____ Passage shown

Single by Dustin Lynch

from the album Blue in the Sky
- Released: January 30, 2023
- Genre: Country
- Length: 3:14
- Label: BBR
- Songwriters: Josh Thompson; Thomas Rhett; Zach Crowell;
- Producer: Zach Crowell

Dustin Lynch singles chronology
| "Party Mode" (2022) | "Stars Like Confetti" (2023) | "Chevrolet" (2023) |

= Stars Like Confetti =

"Stars Like Confetti" is a song by American country music singer Dustin Lynch, released on January 30, 2023, as the third single from his fifth studio album Blue in the Sky. The song was written by Josh Thompson, Thomas Rhett, and Zach Crowell.

________

The task | Please list every songwriter credited on "Stars Like Confetti" in the passage above.

____ Study material

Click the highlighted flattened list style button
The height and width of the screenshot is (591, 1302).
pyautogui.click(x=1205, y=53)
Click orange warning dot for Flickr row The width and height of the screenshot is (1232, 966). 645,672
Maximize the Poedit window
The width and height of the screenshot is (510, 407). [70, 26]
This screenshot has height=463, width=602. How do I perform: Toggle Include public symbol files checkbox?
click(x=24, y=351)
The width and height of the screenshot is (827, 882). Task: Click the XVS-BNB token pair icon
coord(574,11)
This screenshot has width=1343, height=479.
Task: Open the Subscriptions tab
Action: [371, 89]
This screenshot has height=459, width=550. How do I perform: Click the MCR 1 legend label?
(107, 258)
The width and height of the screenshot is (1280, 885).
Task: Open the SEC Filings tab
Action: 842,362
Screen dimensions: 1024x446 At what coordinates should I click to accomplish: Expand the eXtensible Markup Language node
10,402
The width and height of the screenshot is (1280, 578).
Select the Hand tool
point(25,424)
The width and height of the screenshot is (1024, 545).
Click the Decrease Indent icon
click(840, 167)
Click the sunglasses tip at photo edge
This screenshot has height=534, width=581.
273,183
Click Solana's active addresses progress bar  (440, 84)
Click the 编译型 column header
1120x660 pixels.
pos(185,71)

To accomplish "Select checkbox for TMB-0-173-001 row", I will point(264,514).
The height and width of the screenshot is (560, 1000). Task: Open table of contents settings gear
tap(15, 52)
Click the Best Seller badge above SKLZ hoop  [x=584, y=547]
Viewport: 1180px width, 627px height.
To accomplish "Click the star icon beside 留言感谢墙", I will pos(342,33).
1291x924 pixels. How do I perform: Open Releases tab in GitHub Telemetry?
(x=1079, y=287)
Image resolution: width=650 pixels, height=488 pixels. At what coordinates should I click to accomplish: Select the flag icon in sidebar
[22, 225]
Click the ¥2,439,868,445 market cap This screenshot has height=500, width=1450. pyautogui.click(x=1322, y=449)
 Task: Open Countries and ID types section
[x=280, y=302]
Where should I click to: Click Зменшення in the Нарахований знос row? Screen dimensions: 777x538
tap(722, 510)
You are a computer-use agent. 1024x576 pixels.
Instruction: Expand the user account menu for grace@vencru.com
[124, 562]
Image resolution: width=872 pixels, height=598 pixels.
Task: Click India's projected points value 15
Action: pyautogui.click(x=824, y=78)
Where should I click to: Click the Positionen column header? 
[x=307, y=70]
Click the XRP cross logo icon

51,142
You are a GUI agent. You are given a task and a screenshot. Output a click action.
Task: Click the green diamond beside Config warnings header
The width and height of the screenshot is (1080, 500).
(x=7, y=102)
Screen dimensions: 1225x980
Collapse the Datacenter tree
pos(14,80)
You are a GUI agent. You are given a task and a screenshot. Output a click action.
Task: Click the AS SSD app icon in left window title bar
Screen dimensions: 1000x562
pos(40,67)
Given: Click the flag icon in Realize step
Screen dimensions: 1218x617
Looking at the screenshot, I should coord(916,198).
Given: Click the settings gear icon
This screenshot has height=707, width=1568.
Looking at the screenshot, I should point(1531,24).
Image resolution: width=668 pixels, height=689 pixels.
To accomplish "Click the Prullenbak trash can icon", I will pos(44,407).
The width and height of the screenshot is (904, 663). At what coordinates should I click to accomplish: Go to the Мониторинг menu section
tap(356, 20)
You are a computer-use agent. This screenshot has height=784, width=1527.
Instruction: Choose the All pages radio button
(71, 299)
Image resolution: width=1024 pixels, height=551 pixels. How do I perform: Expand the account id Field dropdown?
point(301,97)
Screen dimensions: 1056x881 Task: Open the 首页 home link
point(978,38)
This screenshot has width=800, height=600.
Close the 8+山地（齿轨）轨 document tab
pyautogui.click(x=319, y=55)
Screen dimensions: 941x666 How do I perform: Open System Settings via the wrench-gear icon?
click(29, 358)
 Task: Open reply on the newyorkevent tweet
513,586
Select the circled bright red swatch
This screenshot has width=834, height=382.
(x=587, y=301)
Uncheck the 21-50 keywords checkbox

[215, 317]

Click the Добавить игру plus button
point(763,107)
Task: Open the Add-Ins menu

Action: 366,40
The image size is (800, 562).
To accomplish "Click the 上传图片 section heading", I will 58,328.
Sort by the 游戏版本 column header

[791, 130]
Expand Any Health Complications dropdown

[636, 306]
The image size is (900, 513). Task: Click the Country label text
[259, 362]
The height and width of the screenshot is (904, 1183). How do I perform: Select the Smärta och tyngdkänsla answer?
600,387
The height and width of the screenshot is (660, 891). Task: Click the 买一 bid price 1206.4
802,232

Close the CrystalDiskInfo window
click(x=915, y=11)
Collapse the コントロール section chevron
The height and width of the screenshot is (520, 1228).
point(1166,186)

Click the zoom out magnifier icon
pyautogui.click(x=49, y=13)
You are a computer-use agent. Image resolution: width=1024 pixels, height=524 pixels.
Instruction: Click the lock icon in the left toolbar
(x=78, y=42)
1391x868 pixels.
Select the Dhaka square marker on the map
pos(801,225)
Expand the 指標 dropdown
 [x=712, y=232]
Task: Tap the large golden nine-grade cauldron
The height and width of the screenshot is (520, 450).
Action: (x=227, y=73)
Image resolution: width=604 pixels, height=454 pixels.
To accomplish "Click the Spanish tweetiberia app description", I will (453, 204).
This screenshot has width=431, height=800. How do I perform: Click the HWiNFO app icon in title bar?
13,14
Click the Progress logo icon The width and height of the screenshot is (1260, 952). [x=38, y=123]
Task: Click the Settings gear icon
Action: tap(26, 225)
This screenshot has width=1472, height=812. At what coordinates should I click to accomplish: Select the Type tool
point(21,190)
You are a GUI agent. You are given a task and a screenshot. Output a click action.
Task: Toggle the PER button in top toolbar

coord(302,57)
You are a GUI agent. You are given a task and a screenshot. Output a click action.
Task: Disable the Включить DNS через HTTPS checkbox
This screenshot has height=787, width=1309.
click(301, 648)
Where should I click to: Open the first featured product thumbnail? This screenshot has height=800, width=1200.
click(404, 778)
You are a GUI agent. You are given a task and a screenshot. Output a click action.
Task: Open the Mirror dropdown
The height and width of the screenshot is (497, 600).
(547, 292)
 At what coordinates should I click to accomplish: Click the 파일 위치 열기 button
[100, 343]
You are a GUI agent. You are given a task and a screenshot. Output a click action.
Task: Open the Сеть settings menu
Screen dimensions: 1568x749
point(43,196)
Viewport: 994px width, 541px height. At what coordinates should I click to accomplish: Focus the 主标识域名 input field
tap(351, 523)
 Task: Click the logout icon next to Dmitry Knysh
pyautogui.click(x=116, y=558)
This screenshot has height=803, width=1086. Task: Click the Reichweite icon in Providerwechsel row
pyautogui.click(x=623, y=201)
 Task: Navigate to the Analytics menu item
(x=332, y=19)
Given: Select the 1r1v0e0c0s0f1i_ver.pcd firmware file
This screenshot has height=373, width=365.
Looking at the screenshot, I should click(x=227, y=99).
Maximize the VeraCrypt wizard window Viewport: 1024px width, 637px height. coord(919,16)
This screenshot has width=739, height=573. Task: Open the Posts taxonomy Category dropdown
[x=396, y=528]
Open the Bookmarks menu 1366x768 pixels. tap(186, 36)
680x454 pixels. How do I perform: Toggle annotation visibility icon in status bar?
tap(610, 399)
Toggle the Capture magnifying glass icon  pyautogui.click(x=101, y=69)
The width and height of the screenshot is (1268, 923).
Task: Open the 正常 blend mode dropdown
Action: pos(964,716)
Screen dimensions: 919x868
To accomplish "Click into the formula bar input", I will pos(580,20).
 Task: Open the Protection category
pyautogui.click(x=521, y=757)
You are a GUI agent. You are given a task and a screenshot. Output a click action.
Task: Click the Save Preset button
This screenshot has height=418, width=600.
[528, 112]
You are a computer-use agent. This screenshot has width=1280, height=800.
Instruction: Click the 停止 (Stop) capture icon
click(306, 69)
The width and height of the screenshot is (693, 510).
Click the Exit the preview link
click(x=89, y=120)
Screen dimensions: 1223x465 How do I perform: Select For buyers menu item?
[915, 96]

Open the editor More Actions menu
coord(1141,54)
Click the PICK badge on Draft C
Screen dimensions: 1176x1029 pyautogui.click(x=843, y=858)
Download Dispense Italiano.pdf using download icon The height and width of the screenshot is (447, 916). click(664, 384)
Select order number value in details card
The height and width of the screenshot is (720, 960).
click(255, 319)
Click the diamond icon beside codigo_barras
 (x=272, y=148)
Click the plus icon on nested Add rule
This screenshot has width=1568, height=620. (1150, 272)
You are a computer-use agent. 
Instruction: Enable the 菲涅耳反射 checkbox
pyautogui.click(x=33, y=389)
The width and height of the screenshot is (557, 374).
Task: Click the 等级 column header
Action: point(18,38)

________

Answer section | Josh Thompson, Thomas Rhett, Zach Crowell